Une publication des Archives départementales de l'Aude, 2013, 115 pages

 

Bernard-Henri Bonnafous, récemment disparu, est dûment mentionné dans les nombreux ouvrages consacrés à la Résistance languedocienne comme un des chefs de l'Armée secrète sous divers pseudos (Robin, Richard). Il n'en souffre pas moins d'un énorme déficit de notoriété que ses souvenirs rédigés sur le tard auraient pu contribuer à combler de son vivant. L'explication de ce semi-oubli réside probablement dans le fait que son action résistante, qui débuta à Lyon, s'est déployée alternativement dans au moins trois départements (Hérault, Aude et Aveyron), sans doute aussi dans sa propre volonté de se tenir à l'écart des pouvoirs mis en place à la Libération, puis des compétitions politiques, et encore dans son éloignement du Midi lors d'un vie active essentiellement parisienne.

Bernard-Henri Bonnafous a évidemment joué un rôle statégique dans la structuration de la Résistance languedocienne mais il ne s'attarde pas sur le sujet, soit qu'il le suppose suffisamment éclairé par les historiens, soit par modestie. Il préfère relater avec précision les moments cruciaux où il a pu échapper aux traques policières, les sabotages, qu'il a réalisés lui-même, les contacts avec de hauts résistants tels les Aubrac, Degliame-Fouché, Torcatis-Bouloc, Gilbert de Chambrun, Chevance-Bertin, Michel Cailhau-Charrette et bien d'autres. Dans ces pages rédigées sobrement, on sent palpiter l'esprit résistant, fait de prudence permanente, d'audace calculée et parfois de cruauté envers d'implacables adversaires. De ce récit au jour le jour émergent pourtant plusieurs révélations. Bernard-Henri Bonnafous relate ainsi une réunion clandestine décisive avec des banquiers aveyronnais, qui a débouché sur un financement régulier des maquis.
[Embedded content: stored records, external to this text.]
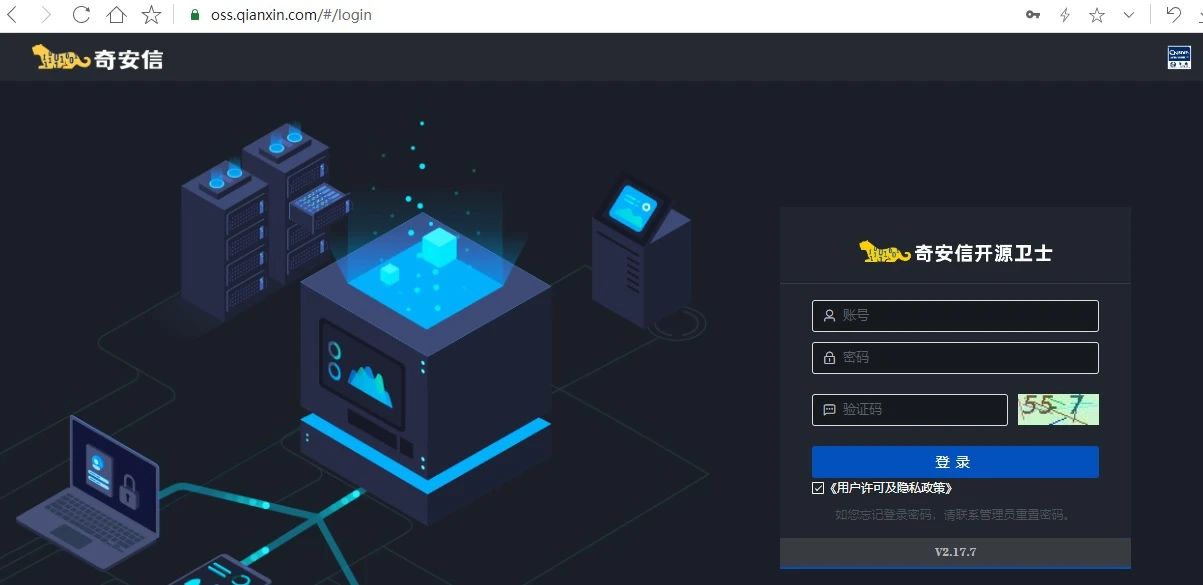1203x585 pixels.
Task: Focus the 密码 password field
Action: point(955,358)
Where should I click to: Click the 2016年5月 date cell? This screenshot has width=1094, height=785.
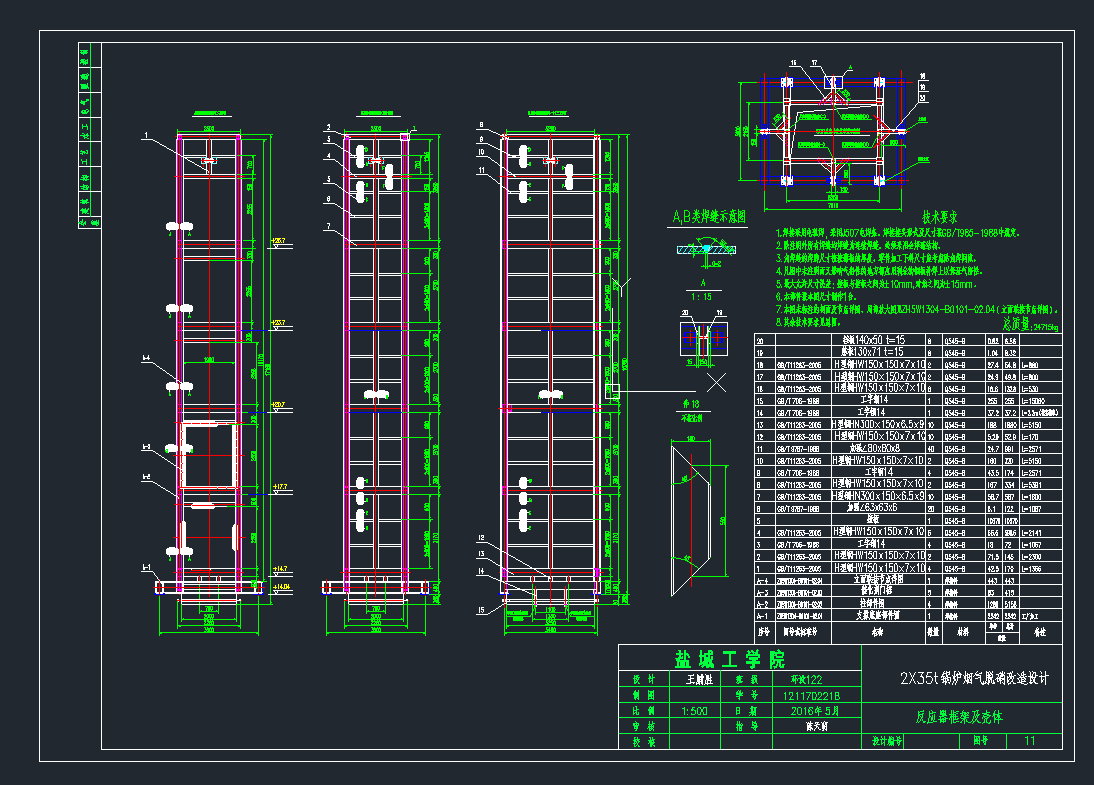816,711
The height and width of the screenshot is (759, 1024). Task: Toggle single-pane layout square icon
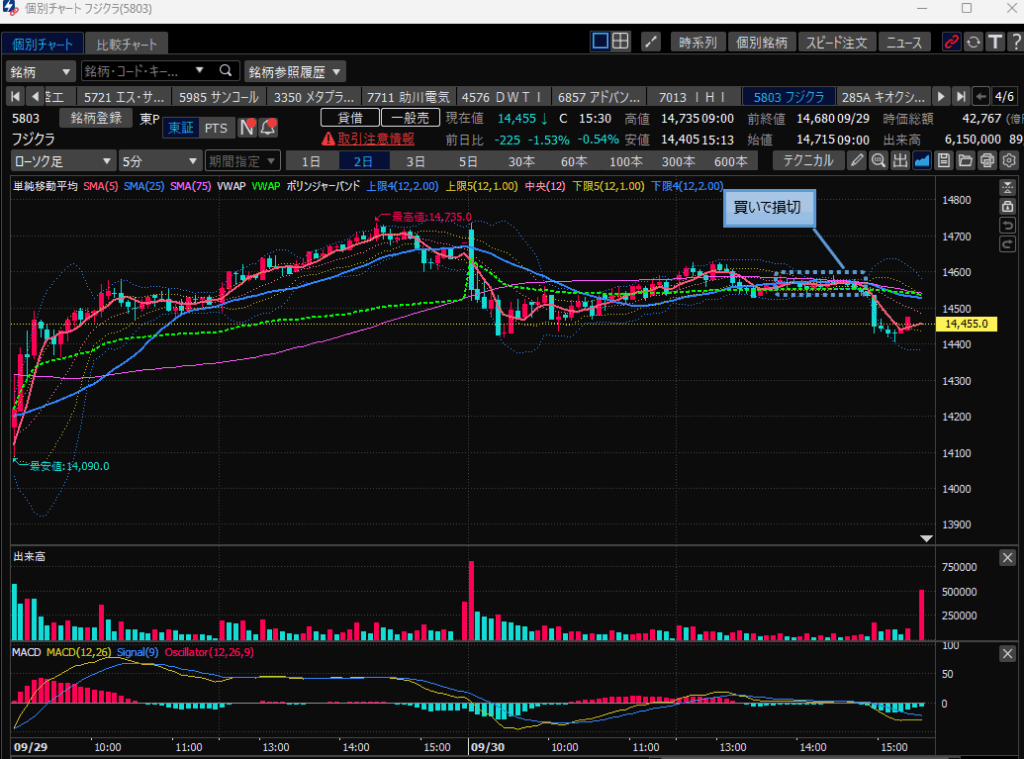tap(600, 41)
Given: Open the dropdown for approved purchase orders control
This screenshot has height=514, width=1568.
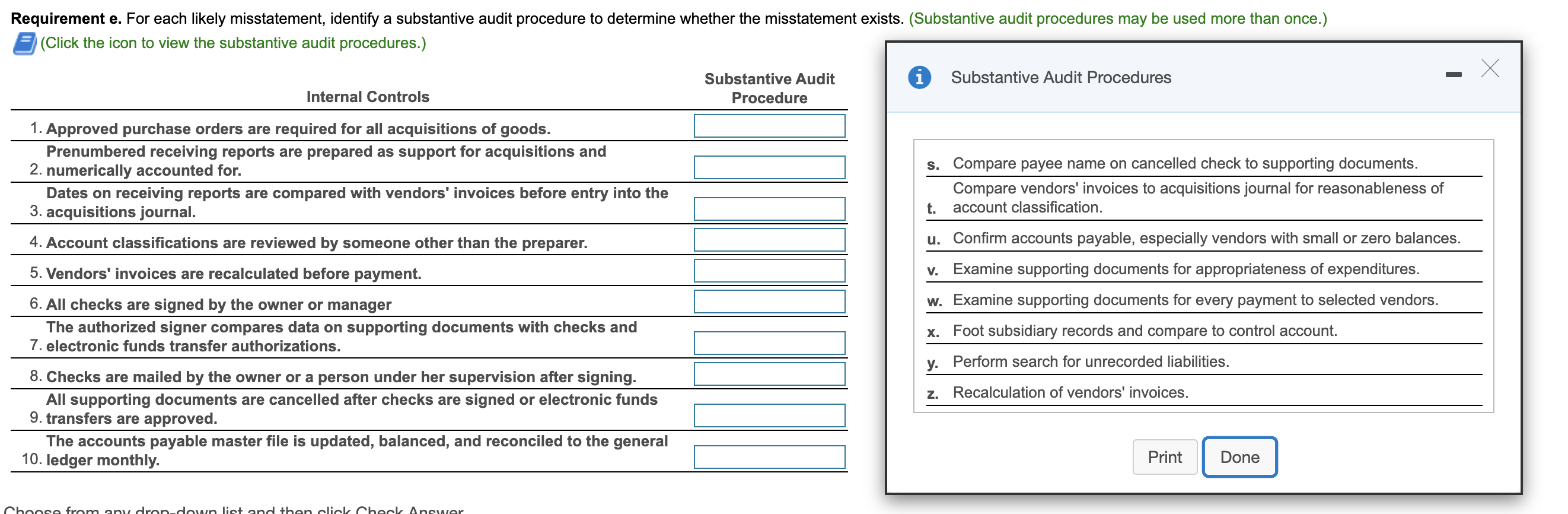Looking at the screenshot, I should point(769,126).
Mais c'est dans le récit des semaines décisives d'août 1944 que ses souvenirs surprennent le plus : un responsable de son niveau, arrêté lors d'une tractation avortée d'échange de prisonniers, était en mesure d'instaurer un rapport de forces suffisant avec les militaires allemands pour se faire libérer lui-même, organiser des obsèques de ses camarades abattus avant de repartir au maquis ! A cette occasion, Bernard-Henri Bonnafous analyse avec lucidité le développement, au sein d'une armée allemande qui n'était pas uniment nazie, de divergences dont les résistants ont pu tirer parti pour préserver leurs réseaux ou préparer leurs actions.
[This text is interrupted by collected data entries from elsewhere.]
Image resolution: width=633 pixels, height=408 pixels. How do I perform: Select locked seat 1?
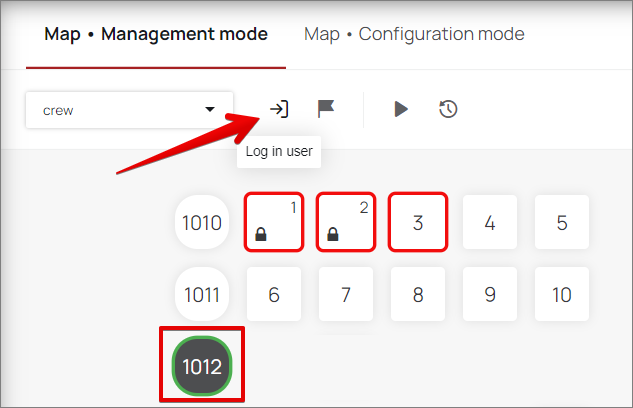point(274,222)
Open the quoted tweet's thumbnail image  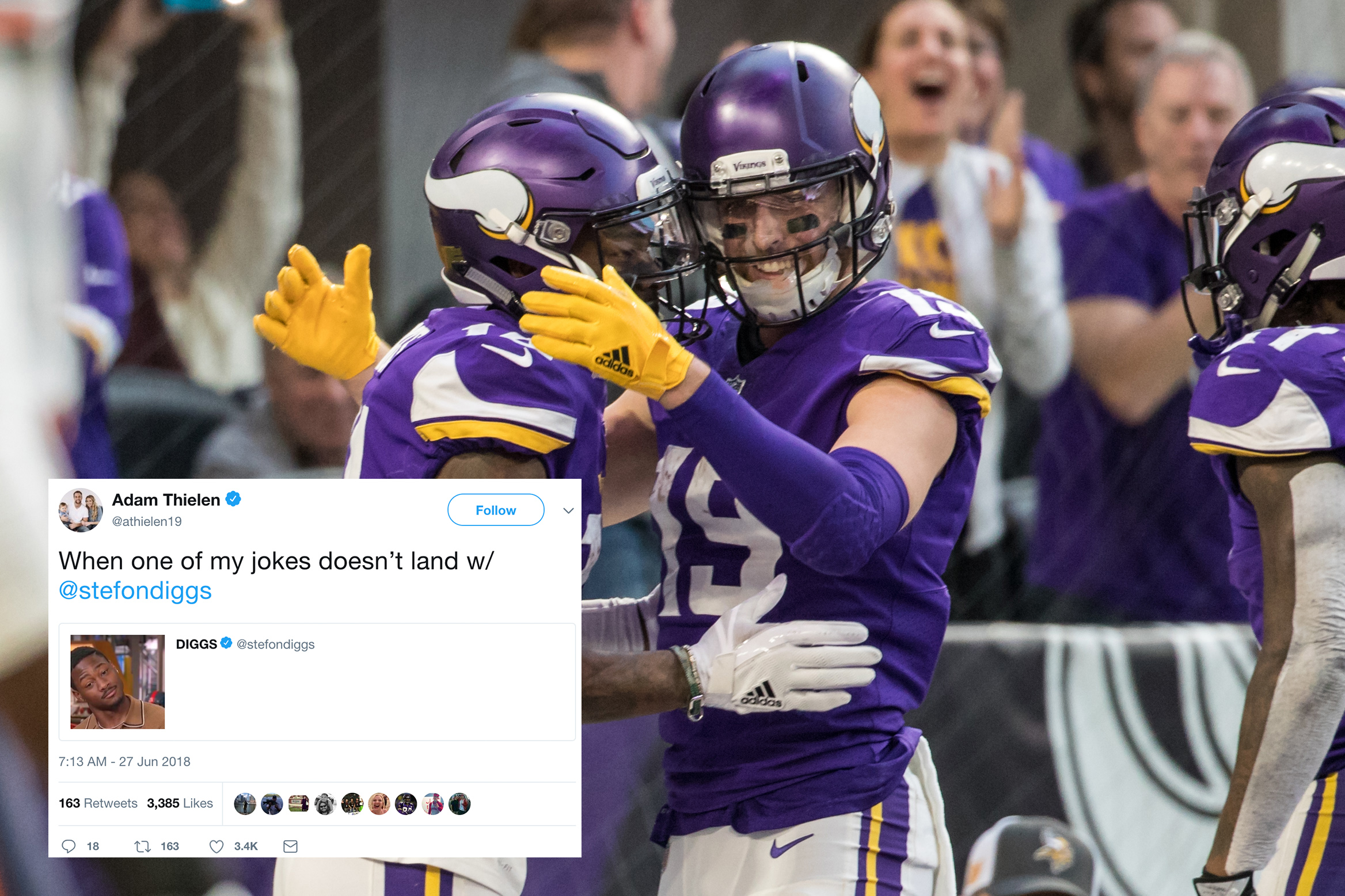pos(117,682)
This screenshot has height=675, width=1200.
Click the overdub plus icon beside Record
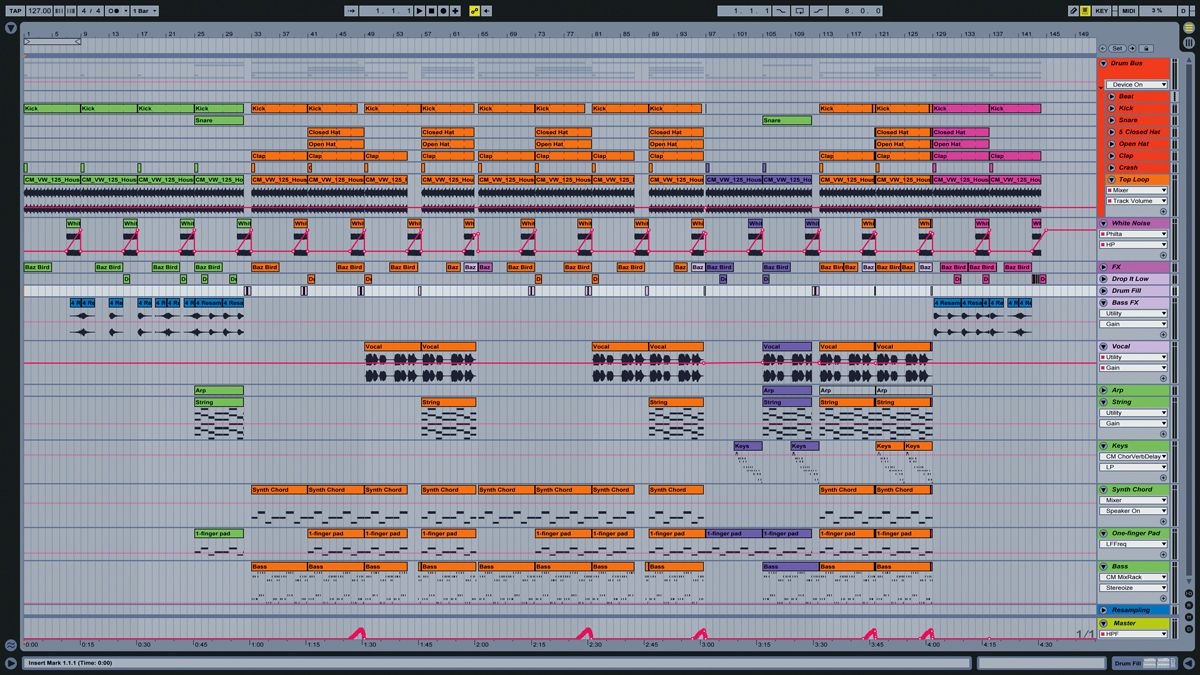click(455, 9)
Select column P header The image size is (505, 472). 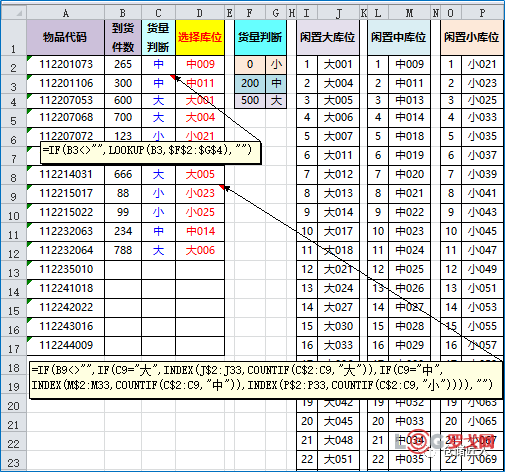pyautogui.click(x=482, y=13)
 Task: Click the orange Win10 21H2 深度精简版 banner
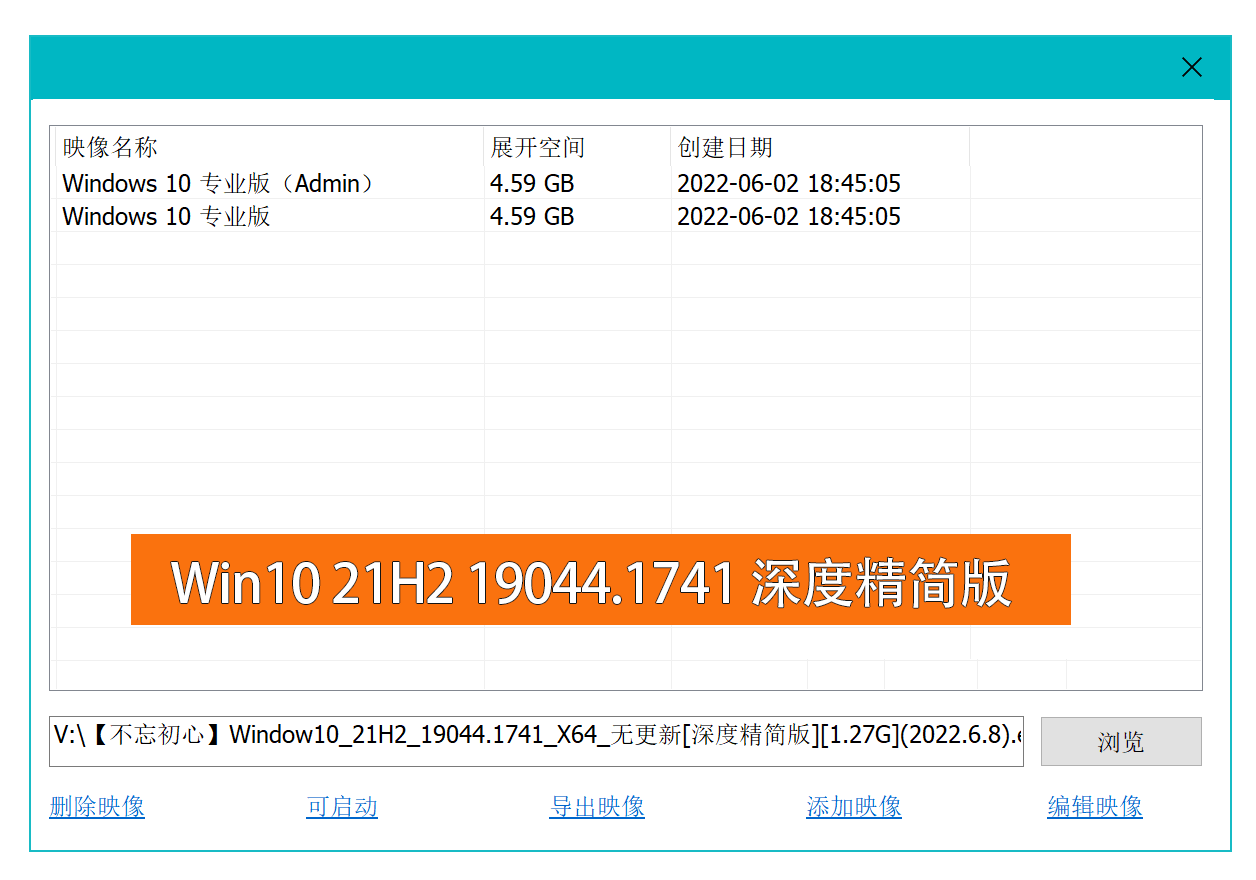[600, 580]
La publication de cet émouvant témoignage, fruit d'une mémoire sûre et d'un vrai talent de conteur, présage bien du soixante-dixième anniversaire de la Libération. Les derniers acteurs de cette épopée, au soir de leur vie, auront su transmettre sereinement aux jeunes générations, au-delà de la vérité des faits, le souffle de leur héroïsme tranquille.